Compliance professionals have become experts at using whatever technology is available at their organization that will help meet their program needs. When I first began working in this field, Lotus 1-2-3 was the most advanced technology I had access to, and I used it for everything. When Microsoft Access became available at my organization, it was mind-blowing. For years, Microsoft Office was the only available “compliance technology.” We learned how to use macros, create formulas and develop fillable forms.
Over the years, compliance professionals became more creative and learned to use other systems and applications within our organizations. It might have been a ticketing system used by our IT service desk that we could leverage to policy manage exception requests or incident reporting. It might have been survey technology we used to gather risk assessment results from multiple countries or business areas. It might have been learning management systems we used to automate messages to new hires or obtain policy certifications.
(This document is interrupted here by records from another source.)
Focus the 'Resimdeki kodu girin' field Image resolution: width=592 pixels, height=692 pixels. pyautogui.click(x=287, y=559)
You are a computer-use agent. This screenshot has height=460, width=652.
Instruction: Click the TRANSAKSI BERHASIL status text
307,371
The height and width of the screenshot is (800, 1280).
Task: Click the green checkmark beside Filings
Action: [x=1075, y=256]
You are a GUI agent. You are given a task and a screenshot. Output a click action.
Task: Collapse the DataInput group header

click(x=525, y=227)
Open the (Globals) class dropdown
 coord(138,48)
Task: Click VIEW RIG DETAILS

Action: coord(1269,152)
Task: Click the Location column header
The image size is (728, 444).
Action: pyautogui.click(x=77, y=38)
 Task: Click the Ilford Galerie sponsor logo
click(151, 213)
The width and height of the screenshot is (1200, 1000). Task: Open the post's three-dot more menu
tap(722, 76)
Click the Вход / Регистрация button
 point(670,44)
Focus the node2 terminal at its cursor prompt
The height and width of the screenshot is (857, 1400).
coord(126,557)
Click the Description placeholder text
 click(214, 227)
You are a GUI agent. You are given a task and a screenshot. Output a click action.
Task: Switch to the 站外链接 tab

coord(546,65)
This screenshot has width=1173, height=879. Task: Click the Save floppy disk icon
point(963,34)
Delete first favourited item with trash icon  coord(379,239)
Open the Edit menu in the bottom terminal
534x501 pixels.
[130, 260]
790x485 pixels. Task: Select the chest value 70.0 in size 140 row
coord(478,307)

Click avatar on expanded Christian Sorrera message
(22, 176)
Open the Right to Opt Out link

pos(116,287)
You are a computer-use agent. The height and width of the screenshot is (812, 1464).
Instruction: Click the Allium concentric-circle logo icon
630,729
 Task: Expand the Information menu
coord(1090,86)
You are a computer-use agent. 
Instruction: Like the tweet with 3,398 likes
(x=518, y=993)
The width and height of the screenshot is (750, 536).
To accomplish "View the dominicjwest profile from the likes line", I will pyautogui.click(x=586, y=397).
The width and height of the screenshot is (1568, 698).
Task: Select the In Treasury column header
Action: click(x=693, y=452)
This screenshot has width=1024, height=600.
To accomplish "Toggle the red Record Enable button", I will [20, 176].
As a compliance professional, I am not only looking for simple technology to support the most challenging and time consuming compliance activities, but technology that will increase regulatory compliance and provide real time alerts
In the early 2000’s, governance, risk management and compliance (GRC) technology was introduced. This was the first technology geared towards bringing information from these three areas together. It was often costly and very complex. As a result, many organizations were unwilling to invest in GRC technology, unless they had suffered a very significant compliance failure. Those without it, wanted it, and those with it, were trying to figure out how to make it work.
In the past couple of years, we’ve been introduced to the term regtech. Regulatory technology, or regtech, uses technology to improve regulatory processes. For instance, it uses automation to support regulatory reporting requirements or to facilitate ‘know your customer’ programs. It is widely believed that there is a tremendous opportunity to further automate regulatory processes and identify risk in real time, with a meaningful cost savings to organizations.
Today, you can find technology to support almost all areas of a compliance program, whether it be anonymous reporting (whistleblower lines), monitoring and testing, risk assessments or policy management. You can host the solution or use a vendor’s cloud platform. There are both out of the box solutions and highly customizable options. Smaller companies may continue to rely on available technology within their organization while mid-size or larger financial services firms are more likely to invest in a robust GRC system and to explore regtech solutions.
As a compliance professional, I am not only looking for simple technology to support the most challenging and time consuming compliance activities, but technology that will increase regulatory compliance and provide real time alerts. This desire for technology is balanced with budget constraints often resulting in the need for a fair amount of creativity and compromise. Choosing the right compliance technology isn’t easy, but today we have a growing list of options.